The Seed Vault is a media archive in the Derridean concept, containing traces of potentiality (seeds). But, for the archive to activate its potentiality, it needs to be anarchived. In 2017, due to the permafrost melting, the access tunnels to the Seed Vault flooded. Hoaxes about damaged seeds circulated, a fact later denied. Which elements, textures, and tonalities can fuel fabulation way past Svalbard’s genuine fear of the end of this world? The vault is an archive populated with ghosts of future environmental changes. One presupposes that anthropocentric measures will save the world’s biodiversity, but we must think beyond human lifespan on Earth and “anthropocentric exceptionalism” (Braidotti, 2016). The melting of the ice sheets brings spectral qualities of other times. Dealing with its materiality, we ask: what sounds, and textures does this ice-melting platform deploy? How can we attune to velocities that may persist beyond our lifespan? Specifically, we chose Svalbard as one of the sources of the digital seeds because it is where anthropocentric-caused decay can be visible and sensed through its materialities, and where lies an architectonical expression of the human neurotypical archive fever.

 

The digital counterpart of the anarchive consists of pedagogical experiments with anarchival seeds (images, sounds). In July 2020, we will travel to the surroundings of the Seed Vault in Longyearbyen. This layer of the project is not a translation of the material practices into the film, but a transduction. Preliminary research with pedagogical video-editing and autistic people or not has shown that experimenting with materialities in non-typical or queer ways are disruptive and unsilence non-verbal communication.
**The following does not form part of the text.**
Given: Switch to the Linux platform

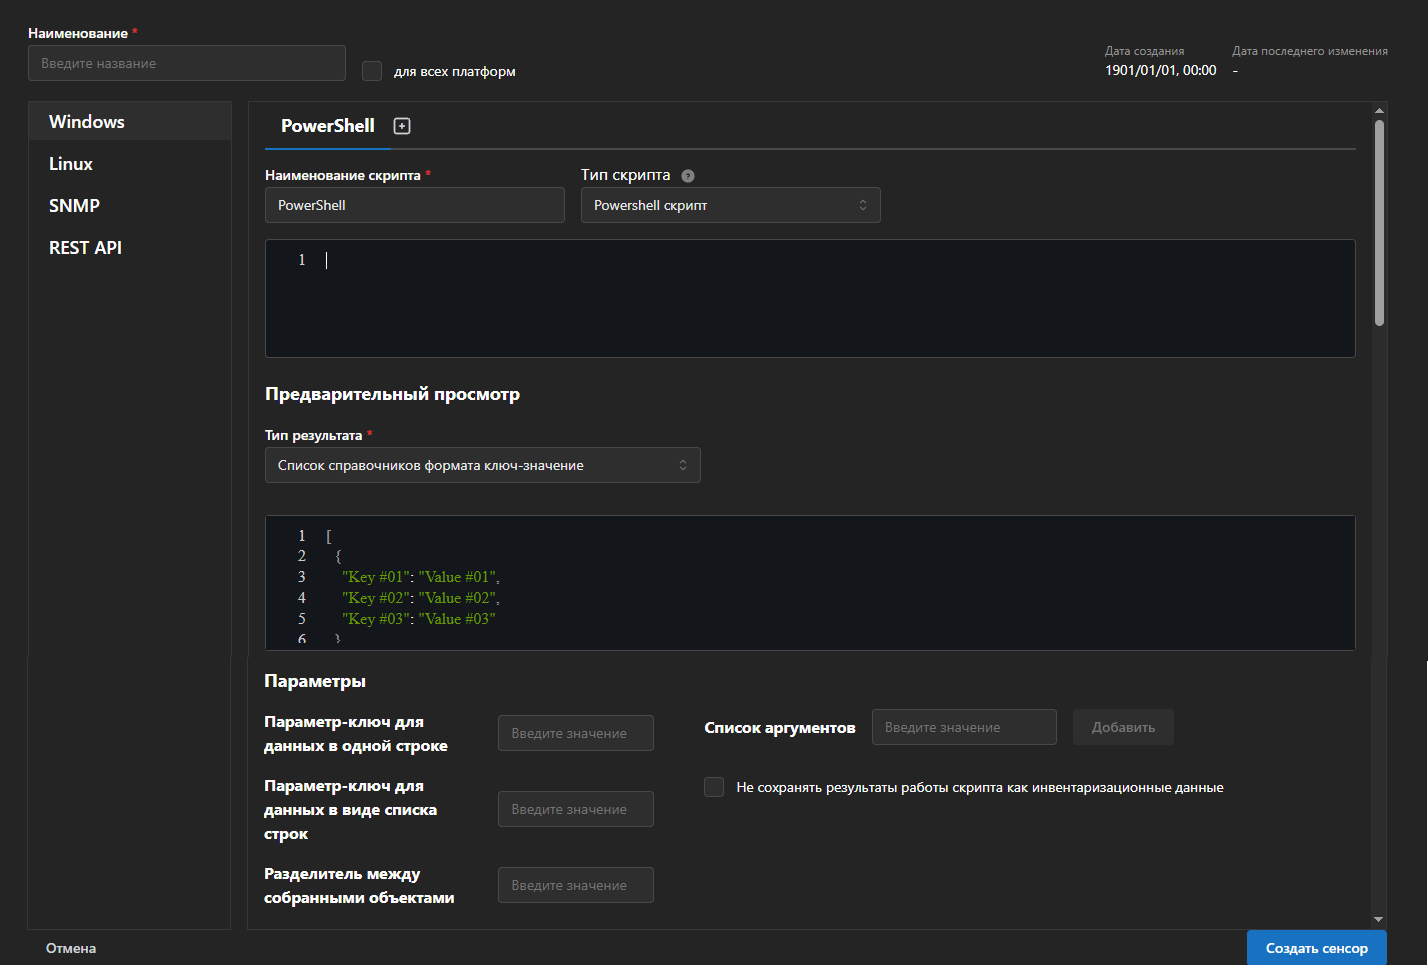Looking at the screenshot, I should [x=71, y=164].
Douglas et al. discuss experiences with their multimedia project Restorying Autism: on how understanding “‘queer’ as orientation in Ahmed’s (2006) phenomenological and perceptive sense, as a different ‘slant’ on how we might relate to objects, bodily comportment and desire, and unravel the tacit normative and moral assumptions caught up in their histories and practices” (2019, p. 10).

 

A pedagogy of the media that conceives the world as an archive is urgent. Anarchiving is caring with the world and environmental awareness to non-human ecologies. It reactivates materials from previous artistic processes and obsolete devices. As opposed to sorting materials according to their nobility, what interests us is how they activate a reorientation of the space. The assemblage’s basic unit is the tendency. We look for material assemblages that non-normatively reorient perception and movement: corners, hiding places, displaced furniture.


We will take measures of environmental care and slow travel, which means the planning for each trip will be done with several months of antecedence. We will avoid transport by air. The same logic applies to the events we chose to present our research processes. We will either attend to conferences in Northern Europe or digitally by videoconferences if the distance exceeds a feasible train ride.